About this task: Return the full set of records, matching them character for character.

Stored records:
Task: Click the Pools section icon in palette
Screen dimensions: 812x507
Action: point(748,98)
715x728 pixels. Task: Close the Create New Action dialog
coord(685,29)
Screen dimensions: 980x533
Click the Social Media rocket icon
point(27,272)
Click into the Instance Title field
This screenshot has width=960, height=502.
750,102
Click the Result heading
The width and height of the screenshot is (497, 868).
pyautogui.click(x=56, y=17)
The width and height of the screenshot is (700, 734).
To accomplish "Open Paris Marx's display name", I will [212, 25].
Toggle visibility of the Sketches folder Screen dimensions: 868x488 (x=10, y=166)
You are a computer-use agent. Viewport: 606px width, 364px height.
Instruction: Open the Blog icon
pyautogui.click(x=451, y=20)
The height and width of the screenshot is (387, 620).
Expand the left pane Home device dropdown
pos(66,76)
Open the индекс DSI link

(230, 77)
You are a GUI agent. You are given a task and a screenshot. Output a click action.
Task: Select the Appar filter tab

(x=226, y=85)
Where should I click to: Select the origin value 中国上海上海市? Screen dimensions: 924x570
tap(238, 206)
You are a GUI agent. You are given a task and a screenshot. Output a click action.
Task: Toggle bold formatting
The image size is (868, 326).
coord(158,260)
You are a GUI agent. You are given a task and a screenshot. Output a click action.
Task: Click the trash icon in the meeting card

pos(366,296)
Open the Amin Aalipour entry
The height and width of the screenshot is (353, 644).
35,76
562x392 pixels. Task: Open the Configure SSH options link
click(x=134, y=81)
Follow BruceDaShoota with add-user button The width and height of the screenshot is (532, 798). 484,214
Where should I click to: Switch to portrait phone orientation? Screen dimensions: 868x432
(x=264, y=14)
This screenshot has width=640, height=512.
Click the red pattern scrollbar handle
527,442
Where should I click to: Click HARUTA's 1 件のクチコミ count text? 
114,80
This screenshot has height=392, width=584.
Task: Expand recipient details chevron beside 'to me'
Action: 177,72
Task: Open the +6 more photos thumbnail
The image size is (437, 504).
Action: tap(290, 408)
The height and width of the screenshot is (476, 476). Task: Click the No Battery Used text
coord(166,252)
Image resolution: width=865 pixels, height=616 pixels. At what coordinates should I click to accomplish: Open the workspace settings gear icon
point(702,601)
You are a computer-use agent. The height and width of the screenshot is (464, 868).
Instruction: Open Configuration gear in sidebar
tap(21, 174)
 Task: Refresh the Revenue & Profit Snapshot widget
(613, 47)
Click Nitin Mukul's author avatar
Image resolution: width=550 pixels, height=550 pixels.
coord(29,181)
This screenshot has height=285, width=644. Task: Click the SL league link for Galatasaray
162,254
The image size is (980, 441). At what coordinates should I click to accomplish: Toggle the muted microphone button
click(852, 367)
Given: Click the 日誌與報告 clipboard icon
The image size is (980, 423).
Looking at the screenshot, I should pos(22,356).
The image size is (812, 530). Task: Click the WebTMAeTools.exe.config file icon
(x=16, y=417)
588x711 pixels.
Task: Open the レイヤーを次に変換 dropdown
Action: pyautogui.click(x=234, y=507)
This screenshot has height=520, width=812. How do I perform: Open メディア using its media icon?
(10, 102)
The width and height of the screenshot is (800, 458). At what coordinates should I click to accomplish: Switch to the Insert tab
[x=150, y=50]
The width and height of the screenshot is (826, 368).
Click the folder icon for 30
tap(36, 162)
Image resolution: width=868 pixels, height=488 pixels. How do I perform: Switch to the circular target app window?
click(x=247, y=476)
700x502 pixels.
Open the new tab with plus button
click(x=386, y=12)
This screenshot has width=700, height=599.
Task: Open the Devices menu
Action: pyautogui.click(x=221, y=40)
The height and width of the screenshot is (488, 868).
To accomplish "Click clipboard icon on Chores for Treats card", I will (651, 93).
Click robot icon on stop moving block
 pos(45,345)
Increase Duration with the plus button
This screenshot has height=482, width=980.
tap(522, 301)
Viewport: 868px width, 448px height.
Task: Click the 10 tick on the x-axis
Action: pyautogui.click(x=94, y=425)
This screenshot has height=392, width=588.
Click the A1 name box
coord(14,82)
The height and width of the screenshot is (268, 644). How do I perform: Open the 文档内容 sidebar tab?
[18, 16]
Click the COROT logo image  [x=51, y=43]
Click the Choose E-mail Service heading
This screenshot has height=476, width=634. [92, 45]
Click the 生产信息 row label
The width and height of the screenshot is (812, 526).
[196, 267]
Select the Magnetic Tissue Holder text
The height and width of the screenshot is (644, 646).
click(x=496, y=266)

Written answer:
Task: Click the Pools section icon in palette
Screen dimensions: 812x507
Action: point(748,98)
715x728 pixels. Task: Close the Create New Action dialog
coord(685,29)
Screen dimensions: 980x533
Click the Social Media rocket icon
point(27,272)
Click into the Instance Title field
This screenshot has width=960, height=502.
750,102
Click the Result heading
The width and height of the screenshot is (497, 868).
pyautogui.click(x=56, y=17)
The width and height of the screenshot is (700, 734).
To accomplish "Open Paris Marx's display name", I will [212, 25].
Toggle visibility of the Sketches folder Screen dimensions: 868x488 (x=10, y=166)
You are a computer-use agent. Viewport: 606px width, 364px height.
Instruction: Open the Blog icon
pyautogui.click(x=451, y=20)
The height and width of the screenshot is (387, 620).
Expand the left pane Home device dropdown
pos(66,76)
Open the индекс DSI link

(230, 77)
You are a GUI agent. You are given a task and a screenshot. Output a click action.
Task: Select the Appar filter tab

(x=226, y=85)
Where should I click to: Select the origin value 中国上海上海市? Screen dimensions: 924x570
tap(238, 206)
You are a GUI agent. You are given a task and a screenshot. Output a click action.
Task: Toggle bold formatting
The image size is (868, 326).
coord(158,260)
You are a GUI agent. You are given a task and a screenshot. Output a click action.
Task: Click the trash icon in the meeting card

pos(366,296)
Open the Amin Aalipour entry
The height and width of the screenshot is (353, 644).
35,76
562x392 pixels. Task: Open the Configure SSH options link
click(x=134, y=81)
Follow BruceDaShoota with add-user button The width and height of the screenshot is (532, 798). 484,214
Where should I click to: Switch to portrait phone orientation? Screen dimensions: 868x432
(x=264, y=14)
This screenshot has width=640, height=512.
Click the red pattern scrollbar handle
527,442
Where should I click to: Click HARUTA's 1 件のクチコミ count text? 
114,80
This screenshot has height=392, width=584.
Task: Expand recipient details chevron beside 'to me'
Action: 177,72
Task: Open the +6 more photos thumbnail
The image size is (437, 504).
Action: tap(290, 408)
The height and width of the screenshot is (476, 476). Task: Click the No Battery Used text
coord(166,252)
Image resolution: width=865 pixels, height=616 pixels. At what coordinates should I click to accomplish: Open the workspace settings gear icon
point(702,601)
You are a computer-use agent. The height and width of the screenshot is (464, 868).
Instruction: Open Configuration gear in sidebar
tap(21, 174)
 Task: Refresh the Revenue & Profit Snapshot widget
(613, 47)
Click Nitin Mukul's author avatar
Image resolution: width=550 pixels, height=550 pixels.
coord(29,181)
This screenshot has height=285, width=644. Task: Click the SL league link for Galatasaray
162,254
The image size is (980, 441). At what coordinates should I click to accomplish: Toggle the muted microphone button
click(852, 367)
Given: Click the 日誌與報告 clipboard icon
The image size is (980, 423).
Looking at the screenshot, I should pos(22,356).
The image size is (812, 530). Task: Click the WebTMAeTools.exe.config file icon
(x=16, y=417)
588x711 pixels.
Task: Open the レイヤーを次に変換 dropdown
Action: pyautogui.click(x=234, y=507)
This screenshot has height=520, width=812. How do I perform: Open メディア using its media icon?
(10, 102)
The width and height of the screenshot is (800, 458). At what coordinates should I click to accomplish: Switch to the Insert tab
[x=150, y=50]
The width and height of the screenshot is (826, 368).
Click the folder icon for 30
tap(36, 162)
Image resolution: width=868 pixels, height=488 pixels. How do I perform: Switch to the circular target app window?
click(x=247, y=476)
700x502 pixels.
Open the new tab with plus button
click(x=386, y=12)
This screenshot has width=700, height=599.
Task: Open the Devices menu
Action: pyautogui.click(x=221, y=40)
The height and width of the screenshot is (488, 868).
To accomplish "Click clipboard icon on Chores for Treats card", I will (651, 93).
Click robot icon on stop moving block
 pos(45,345)
Increase Duration with the plus button
This screenshot has height=482, width=980.
tap(522, 301)
Viewport: 868px width, 448px height.
Task: Click the 10 tick on the x-axis
Action: pyautogui.click(x=94, y=425)
This screenshot has height=392, width=588.
Click the A1 name box
coord(14,82)
The height and width of the screenshot is (268, 644). How do I perform: Open the 文档内容 sidebar tab?
[18, 16]
Click the COROT logo image  [x=51, y=43]
Click the Choose E-mail Service heading
This screenshot has height=476, width=634. [92, 45]
Click the 生产信息 row label
The width and height of the screenshot is (812, 526).
[196, 267]
Select the Magnetic Tissue Holder text
The height and width of the screenshot is (644, 646).
click(x=496, y=266)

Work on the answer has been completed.